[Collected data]
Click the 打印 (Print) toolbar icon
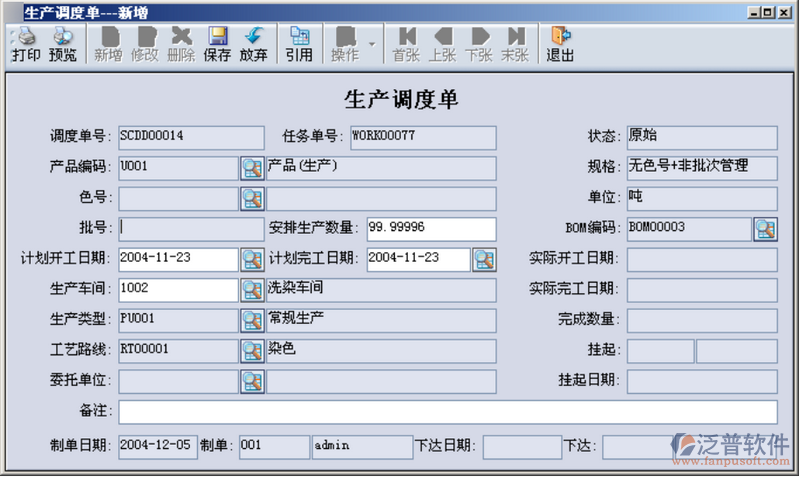The image size is (800, 477). [x=26, y=45]
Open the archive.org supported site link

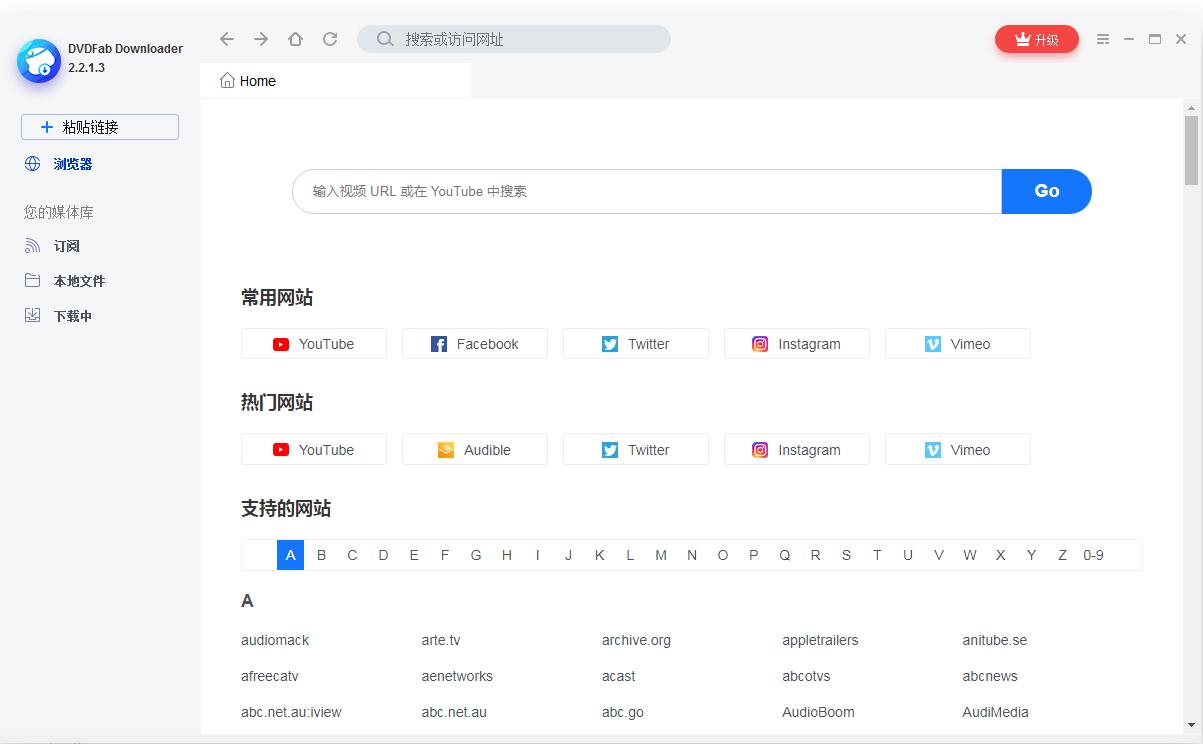pyautogui.click(x=636, y=640)
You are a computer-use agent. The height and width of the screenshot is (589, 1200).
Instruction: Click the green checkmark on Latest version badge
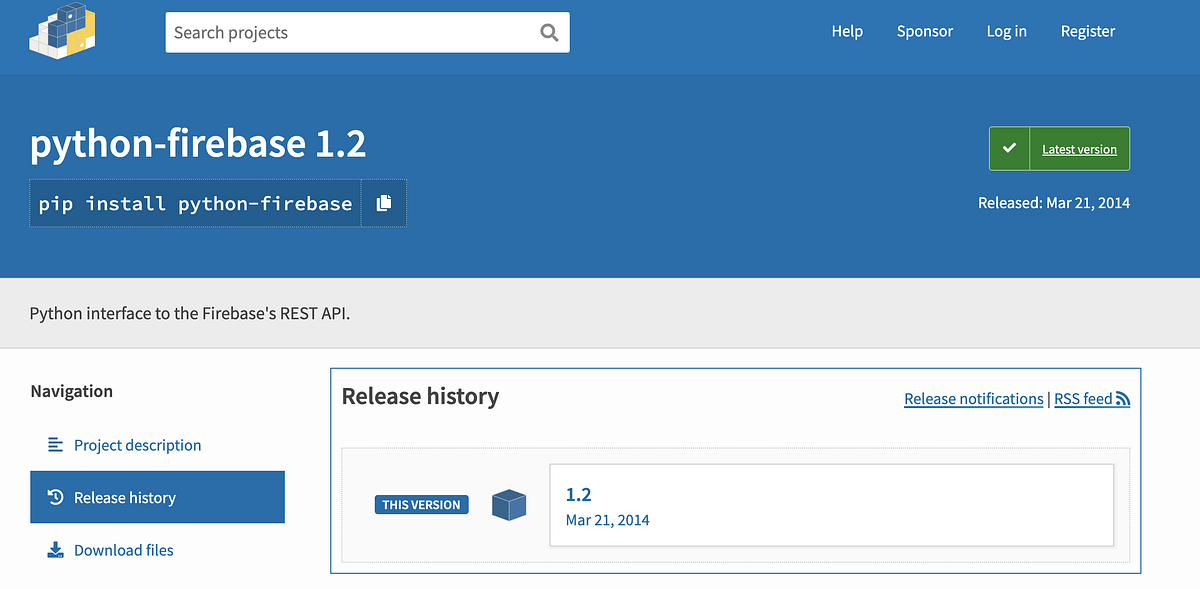coord(1009,148)
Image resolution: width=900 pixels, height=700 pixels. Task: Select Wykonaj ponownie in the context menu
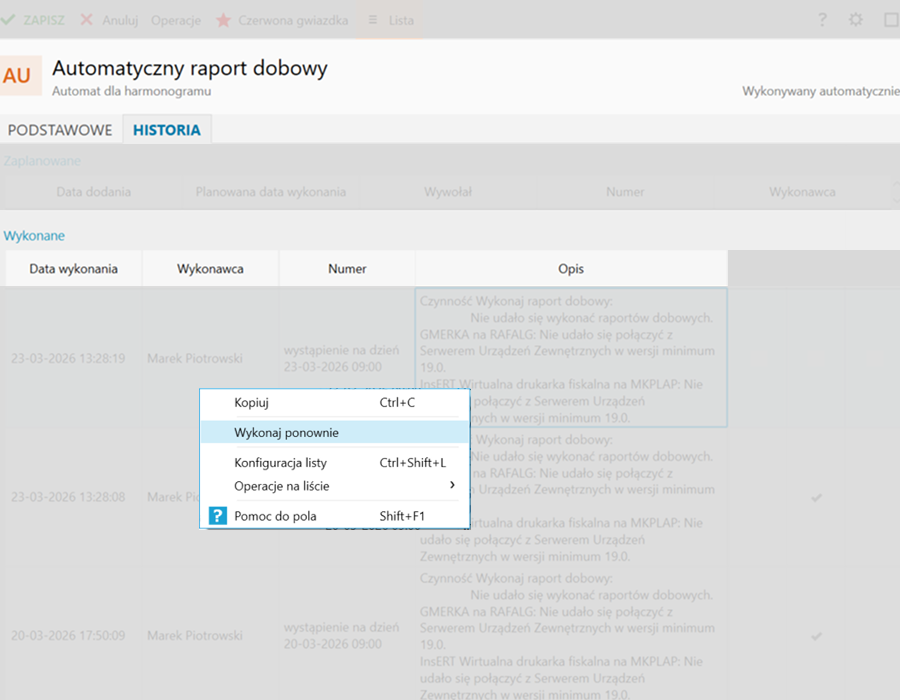click(x=286, y=432)
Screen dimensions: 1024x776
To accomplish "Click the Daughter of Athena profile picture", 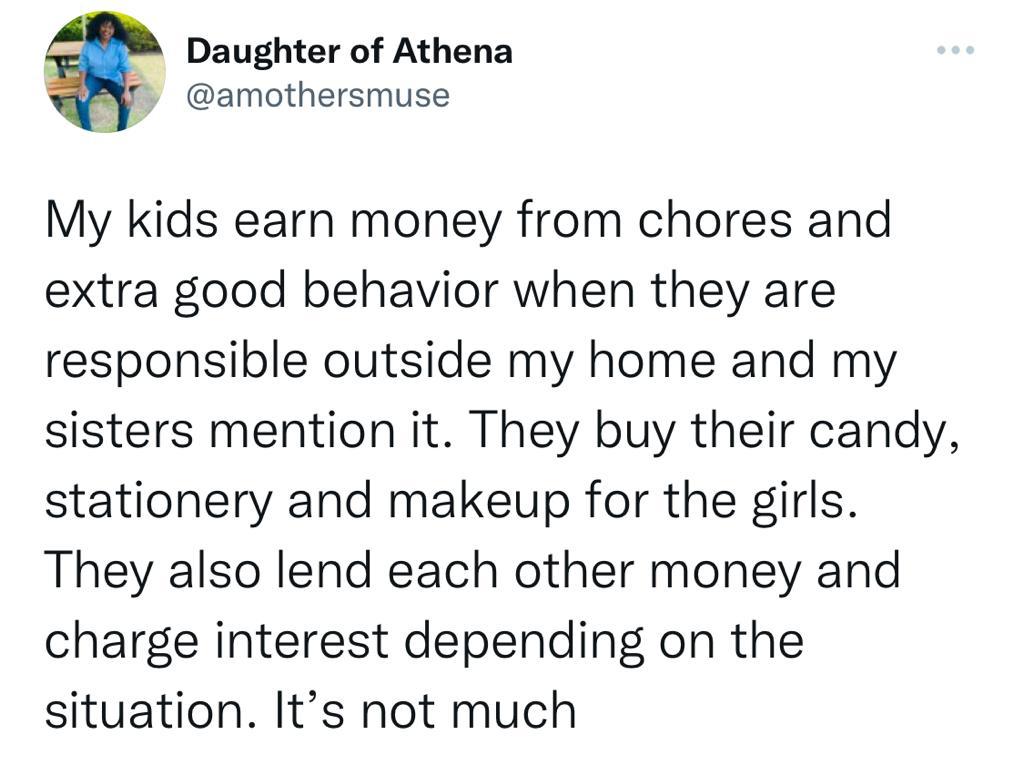I will click(105, 71).
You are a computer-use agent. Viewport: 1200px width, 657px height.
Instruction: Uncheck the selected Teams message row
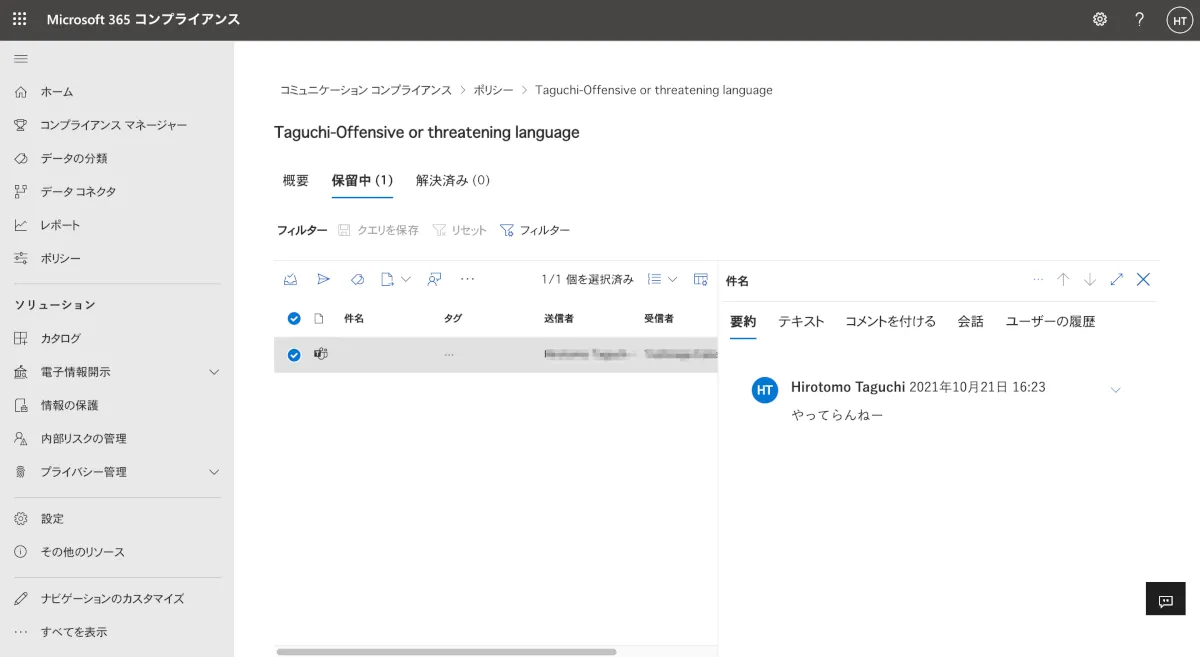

## Action item
Return each line of the data that contains the string "computer".

## Solved exercise
You are a computer-use agent. The height and width of the screenshot is (589, 1200).
You are a computer-use agent. Viewport: 1200px width, 657px height.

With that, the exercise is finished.